Posted on the 20 March 2016 by Christopher Saunders
Born AgainIrving Rapper's Born Again (1978) is a biopic of Chuck Colson, Watergate conspirator-turned-evangelical Christian. Intended as an uplifting religious drama, Born Again is both disingenuous PR for a political hatchet man, and a dull B picture.
Chuck Colson (Dean Jones) becomes Richard Nixon's (Dean Spillman) White House counsel, labeled "Chuck the Knife" for his ruthlessness. He organizes the Plumbers to stop leaks and smear antiwar activist Daniel Ellsberg; however, he's surprised by the Watergate scandal. Colson resigns after Nixon's reelection but grows ensnared by Watergate anyway. Colson embraces Christianity shortly before his imprisonment; in jail he organizes a prayer group and struggles to maintain his faith.
Based on Colson's memoir, Born Again whitewashes its hero. Colson's depicted as peripherally involved in Watergate, when he managed tricks from smearing Ellsberg to paying off Hard Hat rioters and plotting to bomb the Brookings Institution. This was the man who had "Grab them by their balls and hearts and minds will follow" inscribed on a plaque, who boasted that he'd run over his grandmother to win reelection. Hardly the meek bureaucrat depicted here.
It's just as well, for the White House scenes verge on parody. Dean Spillman's Nixon sounds eerily like Billy West on Futurama; Robert Broyles, as John Ehrlichman, has a hilarious helium voice. Irving Rapper once directed classics like Now, Voyager, but Born Again resembles a TV movie with wooden dialogue, phony sets and an overall amateur feel. Rapper manages a dozen scruffy extras for a protest scene but otherwise it's cheap, talky and dull.

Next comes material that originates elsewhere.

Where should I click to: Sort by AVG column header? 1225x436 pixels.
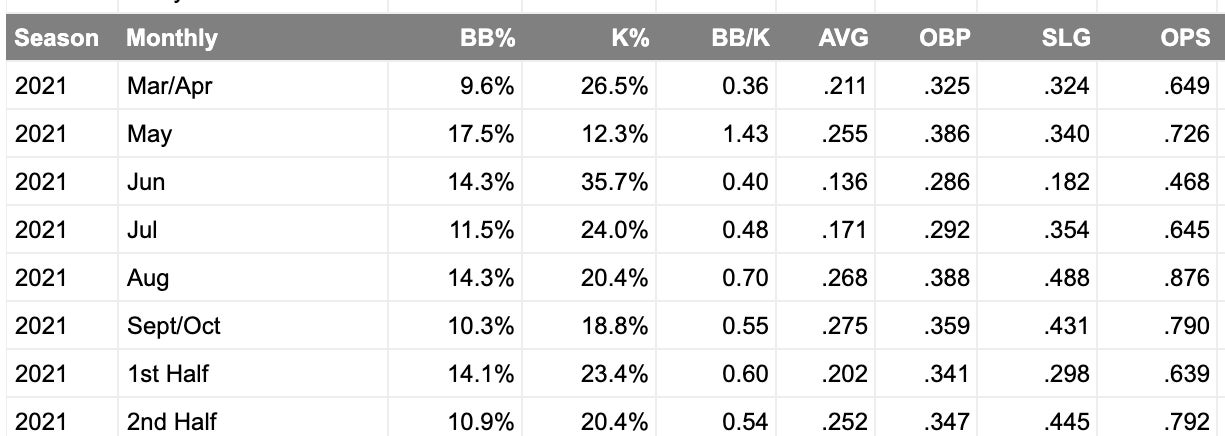(x=842, y=39)
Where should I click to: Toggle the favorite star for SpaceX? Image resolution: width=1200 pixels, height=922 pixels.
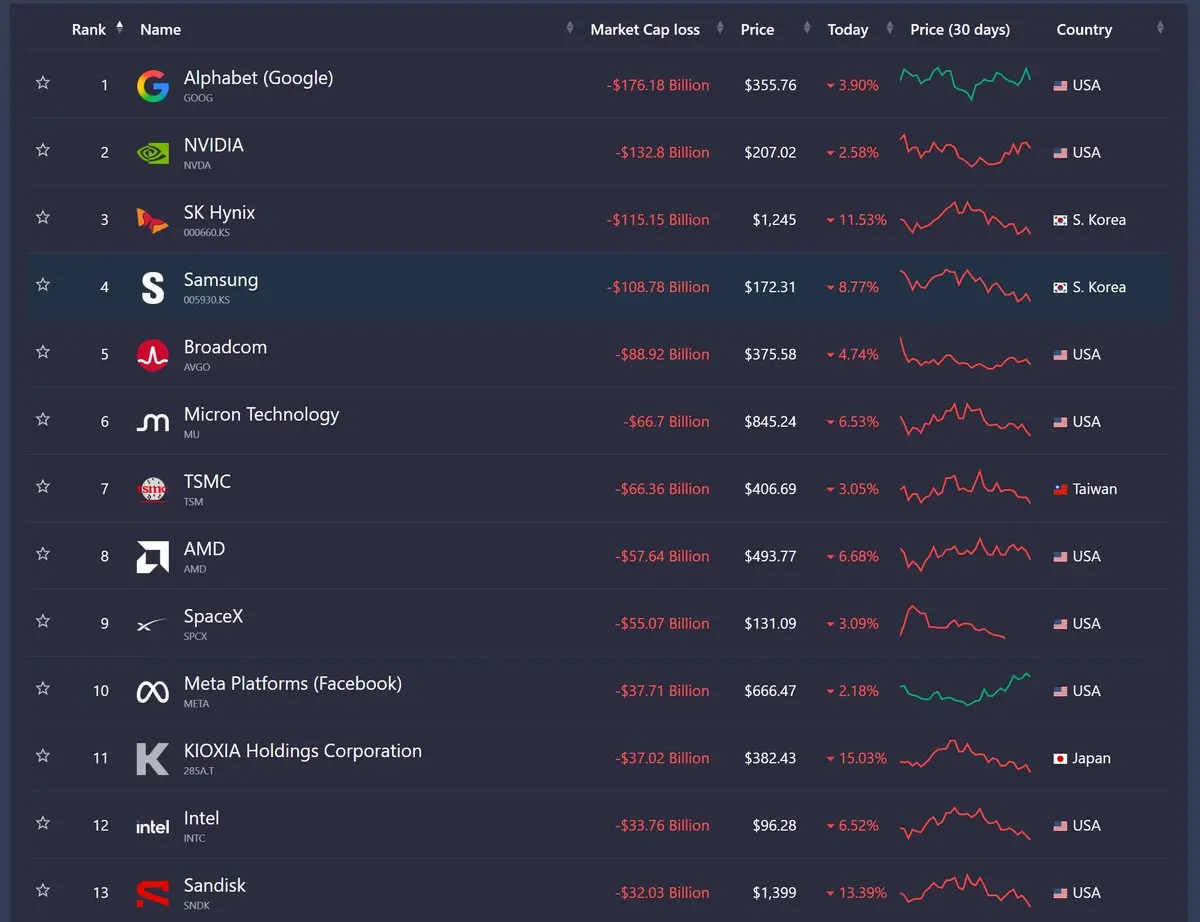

Born Again hinges on Colson's conversion. His Christianity was sincere; he founded Prison Fellowship Ministries, campaigned for prison reform and became an evangelical leader. But Rapper only explores his faith through interactions with enemies. Mean reporters and surly liberals mock him; a judge (George Brent) gives him a harsh sentence; prisoners threaten his life. Bullies even harass Colson's son at school! Like many religious films, Born Again serves faith with dollops of self-pity.
Dean Jones (The Love Bug) plays Colson as an improbable straight arrow, acting like a poor man's James Stewart. Washed-up stars Dana Andrews, Anne Francis and George Brent play support. Three performers fare reasonably well: Raymond St. Jacques plays a tough prisoner who befriends Colson; Jay Robinson provides some humor as Colson's law partner. The best actor is Senator Harold Hughes, playing himself; warm and authoritative, he sells his unlikely friendship with Colson.
Watergate memoirs inspired an endless stream of films and TV specials, from John Dean's Blind Ambition to G. Gordon Liddy's Will. Born Again at least has a hook beyond "unrepentant criminal tells all;" unfortunately, it's so amateurish it doesn't land on any level.